I am a passionate proponent of free speech, especially when it aims to expose corporate fraud and government lies. But far from strengthening democratic institutions through transparency, Wikileaks’ publication of classified US State Department and military communications threatens to tear them down. That is not, as Assange would put it ‘principled leaking’ to ‘lead us to a better future’. It is anarchism.
Anarchists do not care if they endanger individuals such as soldiers serving on the frontlines of Afghanistan. They don’t care if they threaten global security by castrating diplomacy and forcing nations into potentially violent confrontations. The anarchist cares about one thing only; unleashing political and social chaos by abolishing all forms of government.
It is entirely possible that Julian Assange does not fully understand the information he’s been given (military documents are often misinterpreted by laymen). He may not appreciate the potential fallout of his actions. But whether deliberate or not, Assange is now, in my view, the ultimate anarchist. We’ve come to think of anarchist as trouble-makers who infiltrate peaceful social demonstrations, overturn cars, light tyres on fire and hurl Molotov cocktails at riot police. Migrate the scenario online however and you come up with something that looks an awful lot like Assange. A provocateur infiltrates the peaceful world of activist journalism and proceeds to lob eMolotovs in the form of indiscriminate document dumps.

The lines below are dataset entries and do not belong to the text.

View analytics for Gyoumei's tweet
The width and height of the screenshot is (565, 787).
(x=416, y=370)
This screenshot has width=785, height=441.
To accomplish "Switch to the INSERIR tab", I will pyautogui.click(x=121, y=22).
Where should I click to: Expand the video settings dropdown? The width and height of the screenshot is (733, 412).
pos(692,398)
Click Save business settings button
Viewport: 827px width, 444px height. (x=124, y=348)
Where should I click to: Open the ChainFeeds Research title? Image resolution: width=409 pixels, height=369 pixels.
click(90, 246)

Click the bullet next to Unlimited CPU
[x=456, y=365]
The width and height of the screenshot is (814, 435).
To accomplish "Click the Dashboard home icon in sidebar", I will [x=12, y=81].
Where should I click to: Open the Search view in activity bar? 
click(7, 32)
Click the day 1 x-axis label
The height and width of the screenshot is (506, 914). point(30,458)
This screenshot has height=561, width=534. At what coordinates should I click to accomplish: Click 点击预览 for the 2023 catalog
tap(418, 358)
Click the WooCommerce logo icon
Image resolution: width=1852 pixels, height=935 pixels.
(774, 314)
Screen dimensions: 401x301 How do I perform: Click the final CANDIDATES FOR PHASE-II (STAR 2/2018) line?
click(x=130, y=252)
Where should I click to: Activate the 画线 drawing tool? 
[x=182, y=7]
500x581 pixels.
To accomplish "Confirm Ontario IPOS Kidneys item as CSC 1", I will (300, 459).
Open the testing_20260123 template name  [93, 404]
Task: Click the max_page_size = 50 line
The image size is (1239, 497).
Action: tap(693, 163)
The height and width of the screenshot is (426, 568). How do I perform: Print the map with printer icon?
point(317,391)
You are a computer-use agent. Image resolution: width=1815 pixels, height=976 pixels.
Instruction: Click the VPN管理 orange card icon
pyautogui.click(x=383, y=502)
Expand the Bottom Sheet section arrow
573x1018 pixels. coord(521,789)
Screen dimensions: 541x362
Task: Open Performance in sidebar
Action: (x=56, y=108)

So how do you deal with online anarchists? First of all, you do not give them what they want by cracking down on free speech—the cornerstone of every functioning democracy. Legitimate journalists, like legitimate peace activists should not be tarred with the Wikileaks brush. Instead of crippling institutions, law makers would be wise to strengthen security protocols surrounding the handling and movement of classified material. Vastly improving the vetting and management of all persons with access to sensitive documents would be a good start. Sooner or later though, governments will have to come to terms with the fact that anything written or stored in digital form is vulnerable to wide-scale dissemination. If you don’t want the likes of Assange stirring up trouble, dust off the old typewriters and carbon paper and start making hardcopies in triplicate.